The Liberal-National Coalition's decision to cut growth in foreign aid spending by $4.5 billion over the forward estimates has created a last-minute election debate about Australia's foreign aid commitments. Foreign Minister Bob Carr is yet to announce (at time of writing) the details of the Labor Party's foreign aid policy.*

Shadow Treasurer Joe Hockey said Australia can only be a more generous donor if it grows the Australian economy first. He was critical of the Labor Government for borrowing to maintain our foreign aid commitments and for reneging on promised commitments on an annual basis. Hockey said the Coalition remained committed to the Millennium Goal of increasing aid spending to 0.5% of gross national income but could not commit to a date Australia would reach that target.

This should not have come as a surprise.
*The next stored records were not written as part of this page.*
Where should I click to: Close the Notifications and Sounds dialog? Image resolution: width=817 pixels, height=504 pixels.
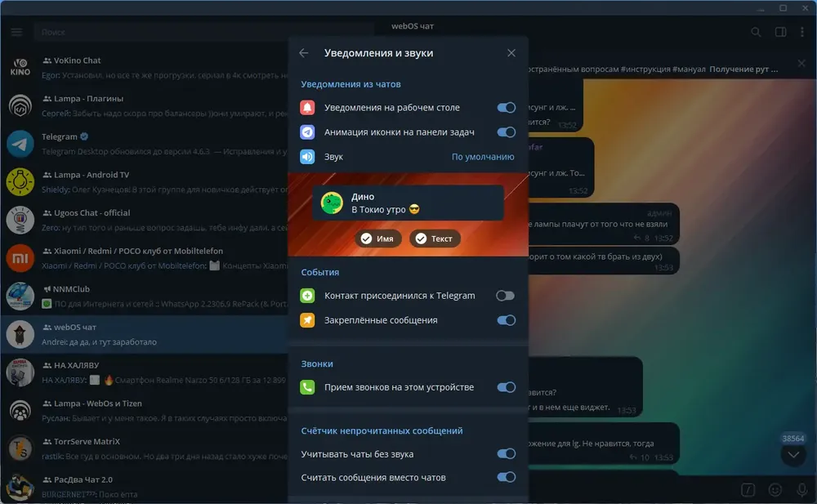[511, 53]
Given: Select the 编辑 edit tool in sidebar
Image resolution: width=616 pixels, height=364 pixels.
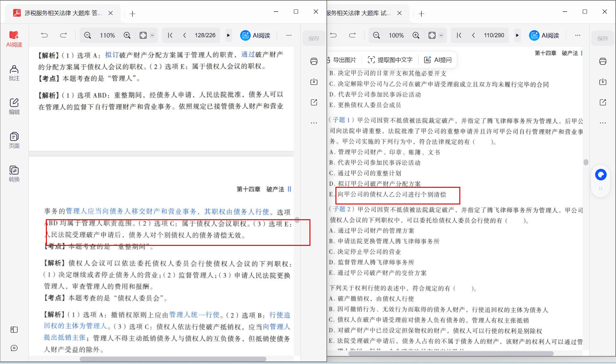Looking at the screenshot, I should click(14, 107).
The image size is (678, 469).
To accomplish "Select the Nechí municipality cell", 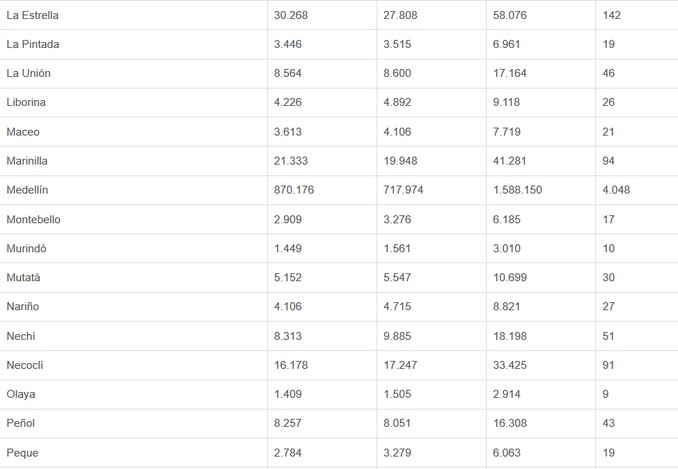I will click(x=21, y=336).
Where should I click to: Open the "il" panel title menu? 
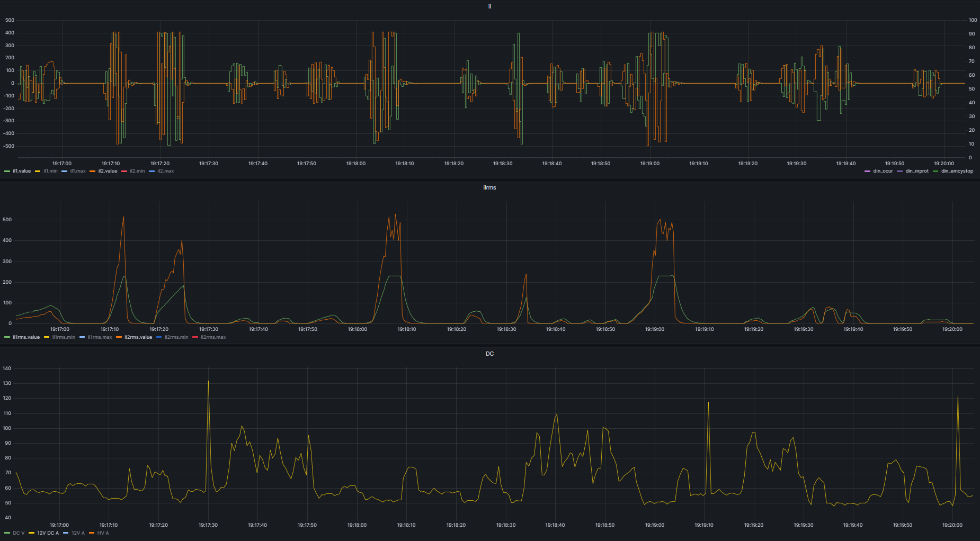[x=489, y=6]
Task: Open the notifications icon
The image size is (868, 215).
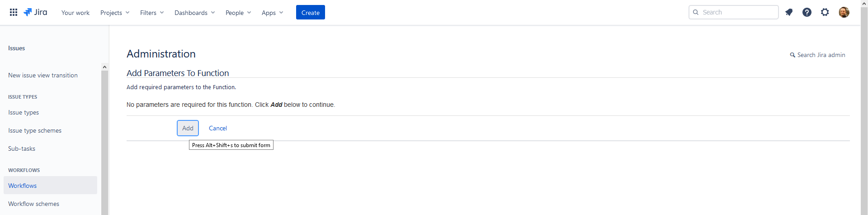Action: pos(789,12)
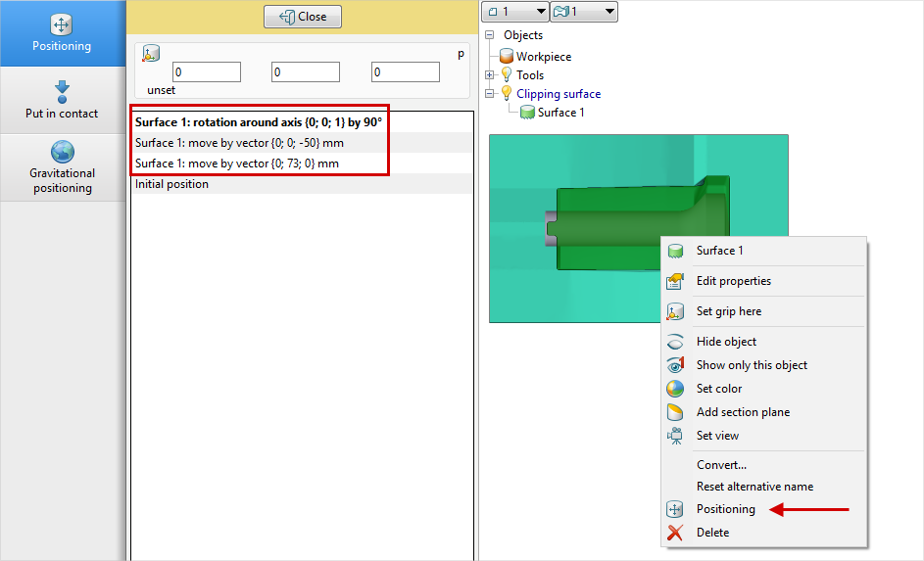Toggle Tools lightbulb visibility icon
The height and width of the screenshot is (561, 924).
(507, 75)
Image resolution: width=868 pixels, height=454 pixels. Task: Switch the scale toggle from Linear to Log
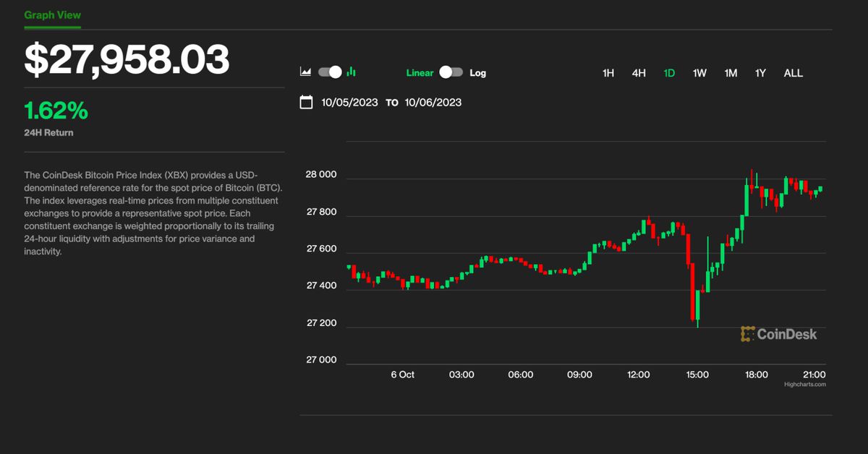click(451, 73)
Back in 2011 Hockey was critical of the growth in Australian aid even while the Coalition maintained the bipartisan commitment to the 0.5% target.

Before calling the election, the Rudd Government had cautioned that it would defer the promised increase to the foreign aid budget of 0.5% of gross national income back to 2017-2018. As Stephen Howes points out, this was the fifth time the Government has pushed back the target since it was announced in 2008.
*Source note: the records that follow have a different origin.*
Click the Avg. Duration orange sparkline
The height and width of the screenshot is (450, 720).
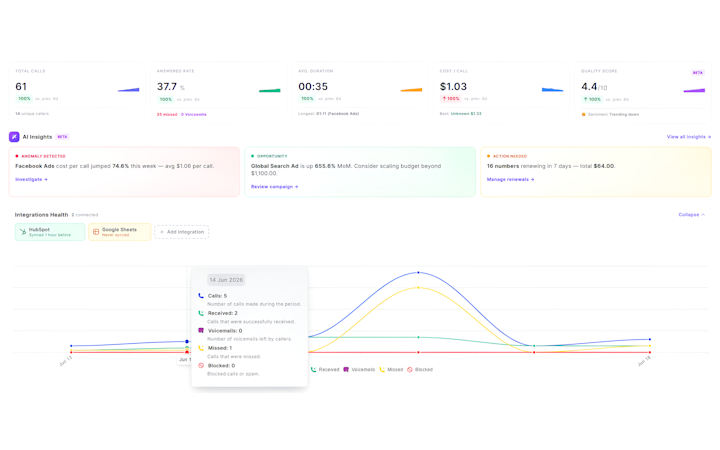[411, 90]

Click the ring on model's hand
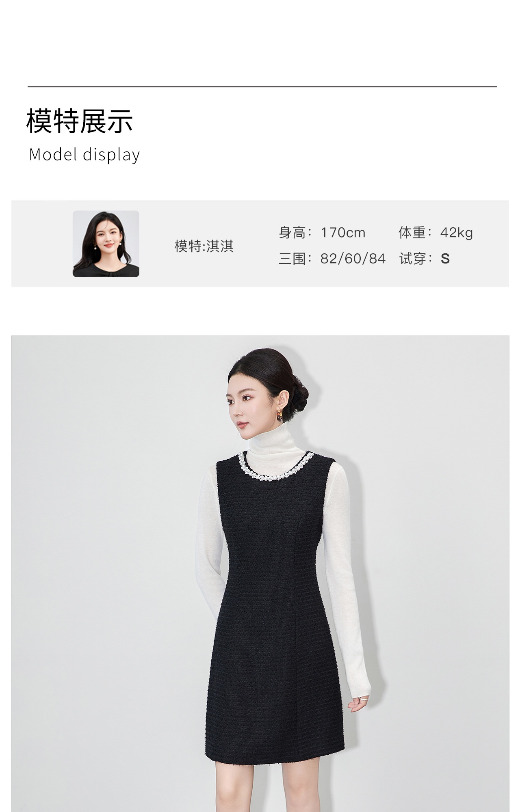[x=364, y=699]

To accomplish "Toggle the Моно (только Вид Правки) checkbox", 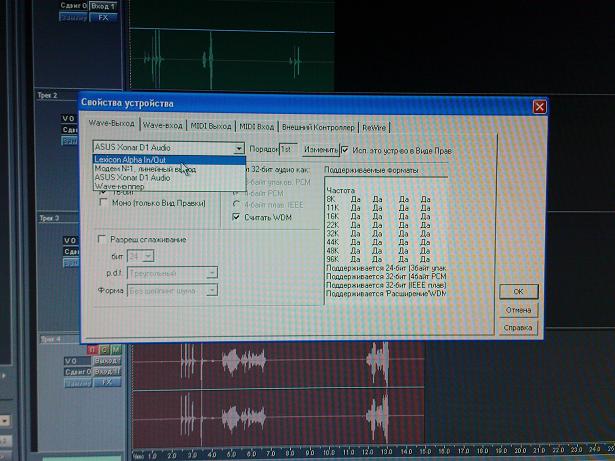I will tap(102, 202).
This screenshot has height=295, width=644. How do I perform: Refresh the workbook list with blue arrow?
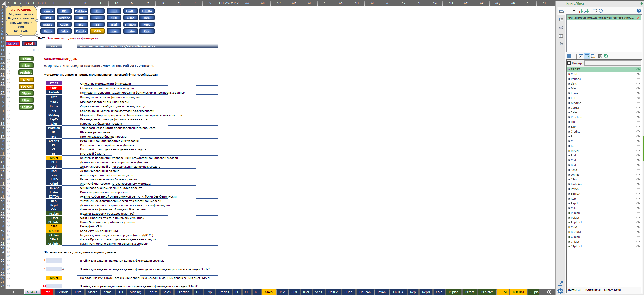click(601, 11)
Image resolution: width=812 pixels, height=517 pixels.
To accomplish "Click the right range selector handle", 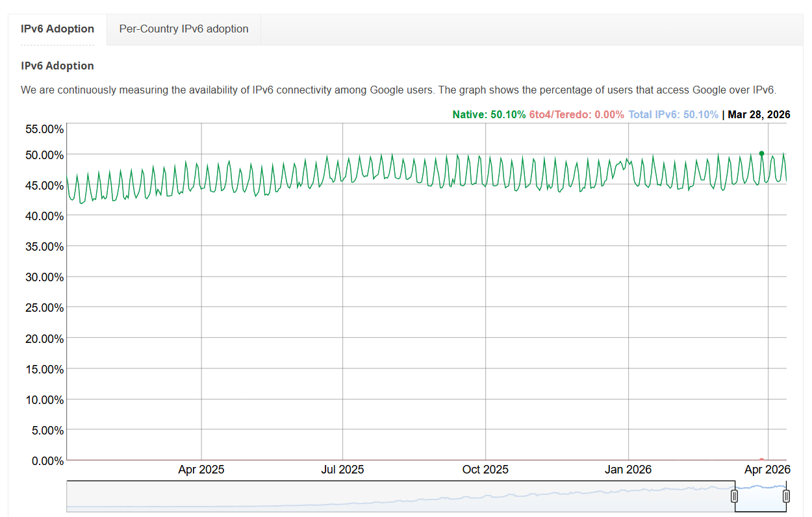I will 786,496.
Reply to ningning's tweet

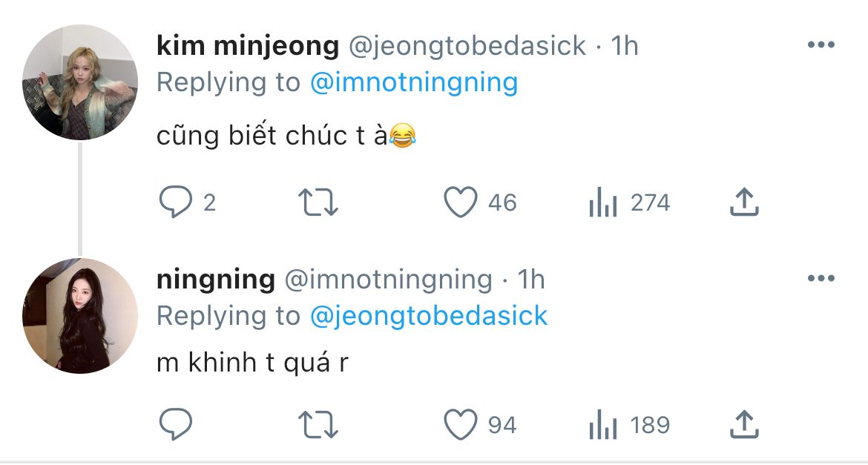tap(176, 425)

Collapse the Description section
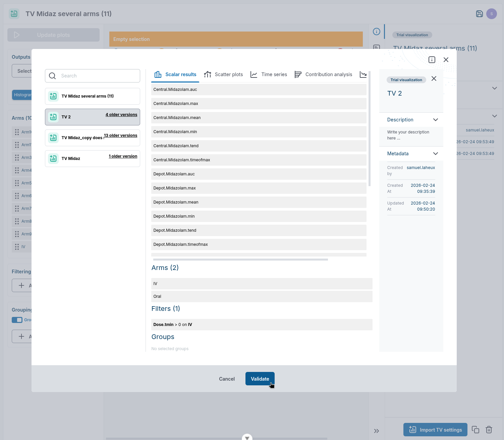tap(436, 120)
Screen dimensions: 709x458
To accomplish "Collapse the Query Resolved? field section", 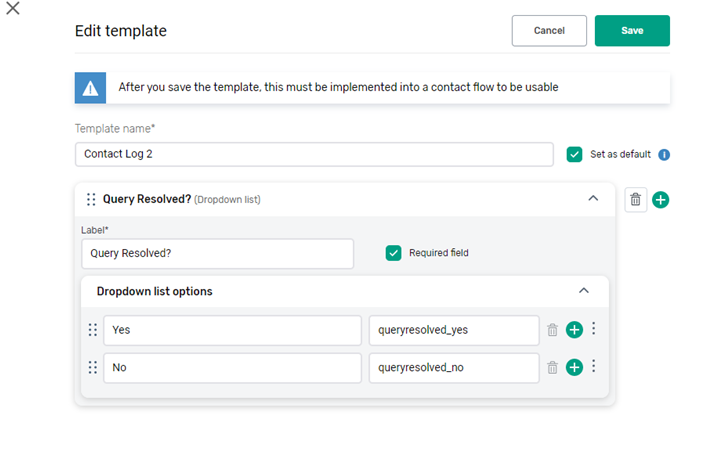I will [593, 199].
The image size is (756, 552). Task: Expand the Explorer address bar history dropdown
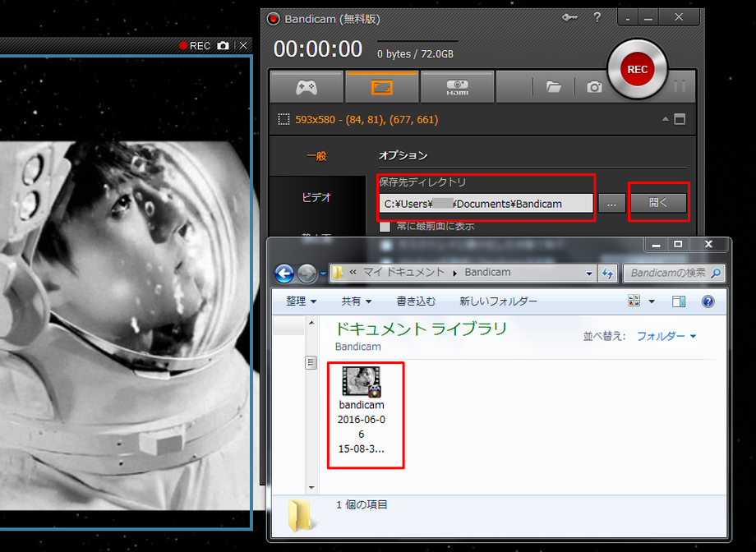[589, 273]
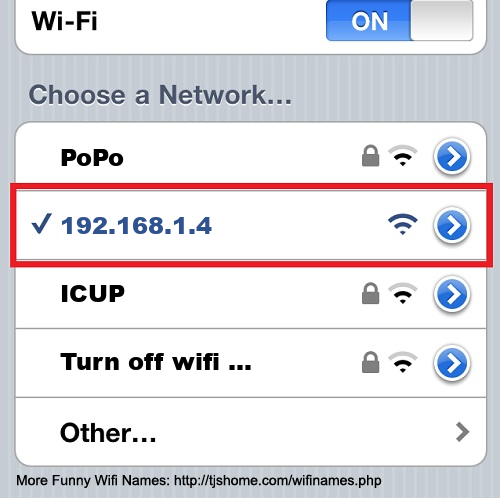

The 2013-14 budget set out the Australian Government's intentions for aid spending but development experts have been sceptical that Australia would meet the ambitious commitment. The target was announced by Prime Minister Rudd in more favourable domestic economic circumstances and was back-end-loaded from the outset. Small increases so far mean that an unprecedented ramp up in foreign aid spending (see graph in this post by Stephen Howes) would be required to meet the target. There are good reasons to question Australia's capacity to manage such a dramatic ramp up in spending and maintain the integrity and efficiency of the aid program.
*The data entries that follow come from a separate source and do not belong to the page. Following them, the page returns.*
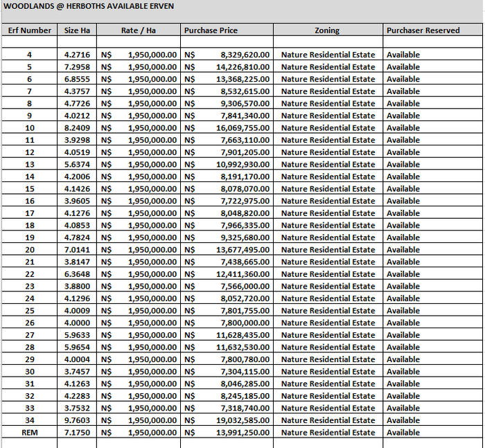Select the size cell with value 9.7603
The width and height of the screenshot is (485, 448).
pyautogui.click(x=77, y=420)
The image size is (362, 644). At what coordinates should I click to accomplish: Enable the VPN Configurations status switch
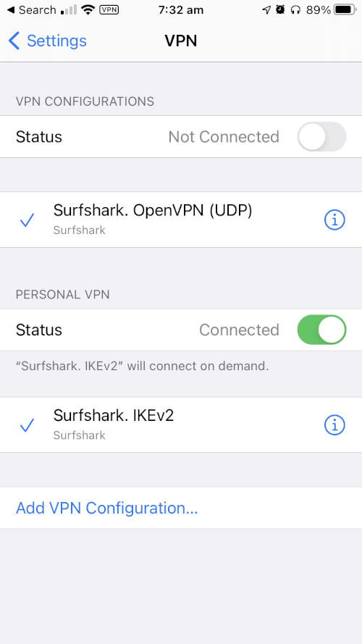321,136
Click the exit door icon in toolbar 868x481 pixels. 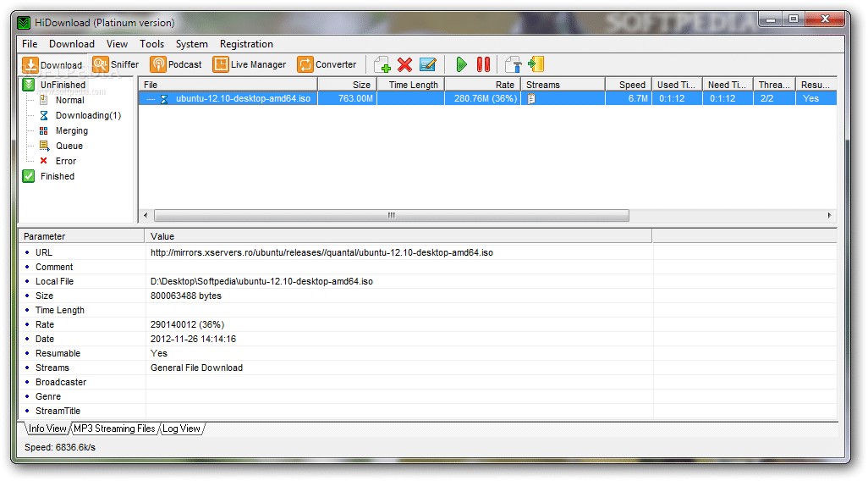(536, 64)
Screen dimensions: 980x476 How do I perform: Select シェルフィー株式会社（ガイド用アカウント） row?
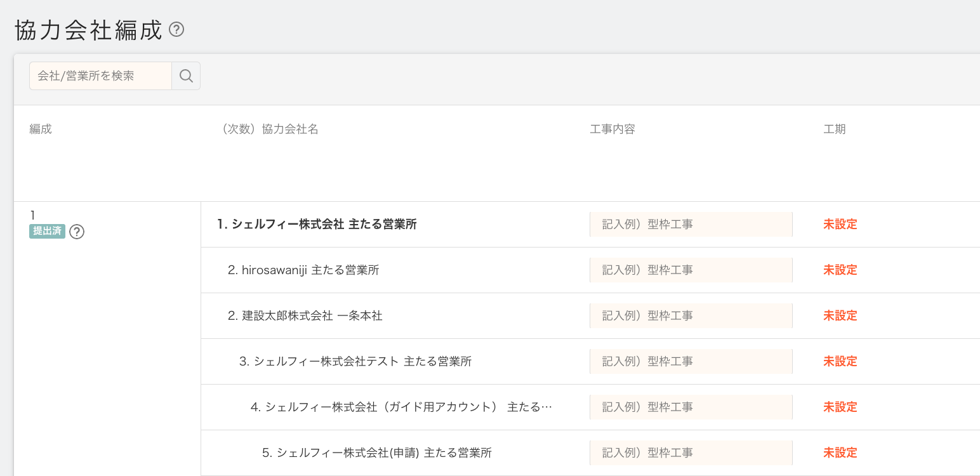(401, 407)
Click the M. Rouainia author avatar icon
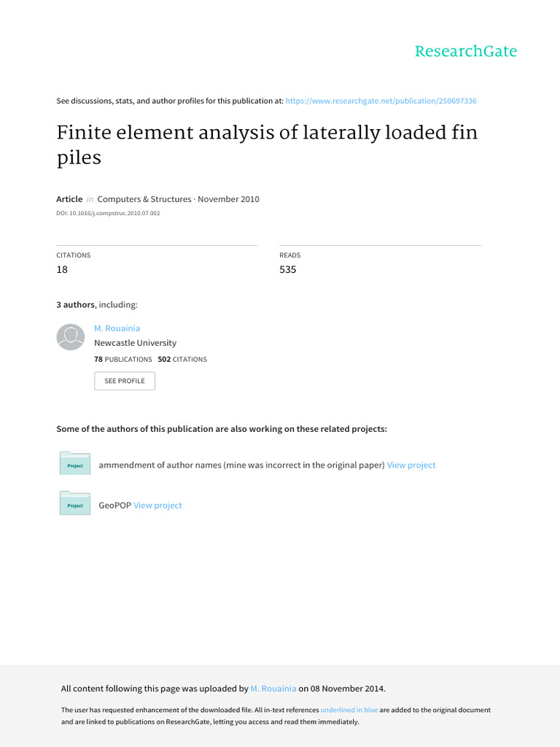 [x=71, y=336]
The Coalition's new direction separates Australian aid policy from its conservative counterparts in the UK, where Prime Minister Cameron has continued to increase Britain's aid budget despite adverse domestic economic circumstances. This does not help Australia's interest in being recognised as one of the world's leading aid donors. And as Annmaree O'Keeffe suggested last year, weakening our aid commitment means weakening one of the most significant soft power tools Australia has to address threats to regional stability.

On a positive note, if the Coalition is elected to government on Saturday this policy would at least introduce more predictability in the forward estimates for the aid program than we have seen over the last few years, which is useful for our aid partners.

But have both the Government and the Opposition misjudged the public sentiment on aid? The 2011 Lowy Institute poll found that on average, Australians wanted 12% of the federal budget spent on foreign aid. Even with recent increases, aid only represents around 1% of the budget. It would seem that there is popular support for a bigger aid budget.

* Clarification (6/9/13, 11.50): Minister for International Development Melissa Parke has published an election statement of sorts through the DevPolicy blog.